Multi-Judge Panel Design

One judge isn't enough — you need a judge panel. But a panel isn't just running the same judge three times — you need differentiated judge roles.

Four Judge Roles

Based on decision scenarios, we define four complementary judge roles:

Role Expertise Domain Focus Dimension Emphasis
Technical Judge Implementation, architecture Technical accuracy, implementation feasibility Logic 40%, Evidence 35%
Business Judge Business model, ROI, cost-benefit Business soundness and cost implications Evidence 40%, Logic 30%
Risk Judge Risk assessment, edge cases, failure modes Whether arguments overlook hidden risks and boundary conditions Responsiveness 35%, Honesty 30%
General Judge Holistic evaluation, balancing all factors Overall debate quality and information completeness Standard weights (L2 defaults)

Different dimension emphasis means: the Technical judge weights logically rigorous arguments higher, while the Business judge weights arguments with concrete ROI data higher. This isn't favoritism — it's targeted differentiation.

Task statement
Could you write out the multi-judge panel passage above in full, word for word?

Extracted entries
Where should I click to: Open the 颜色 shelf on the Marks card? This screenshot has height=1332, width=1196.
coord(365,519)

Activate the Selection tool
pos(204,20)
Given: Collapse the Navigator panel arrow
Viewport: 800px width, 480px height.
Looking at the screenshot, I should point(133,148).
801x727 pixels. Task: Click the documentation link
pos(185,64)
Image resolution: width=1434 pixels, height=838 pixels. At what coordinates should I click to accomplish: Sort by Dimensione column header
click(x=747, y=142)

Answer to this task
Multi-Judge Panel Design

One judge isn't enough — you need a judge panel. But a panel isn't just running the same judge three times — you need differentiated judge roles.

Four Judge Roles

Based on decision scenarios, we define four complementary judge roles:

Role Expertise Domain Focus Dimension Emphasis
Technical Judge Implementation, architecture Technical accuracy, implementation feasibility Logic 40%, Evidence 35%
Business Judge Business model, ROI, cost-benefit Business soundness and cost implications Evidence 40%, Logic 30%
Risk Judge Risk assessment, edge cases, failure modes Whether arguments overlook hidden risks and boundary conditions Responsiveness 35%, Honesty 30%
General Judge Holistic evaluation, balancing all factors Overall debate quality and information completeness Standard weights (L2 defaults)

Different dimension emphasis means: the Technical judge weights logically rigorous arguments higher, while the Business judge weights arguments with concrete ROI data higher. This isn't favoritism — it's targeted differentiation.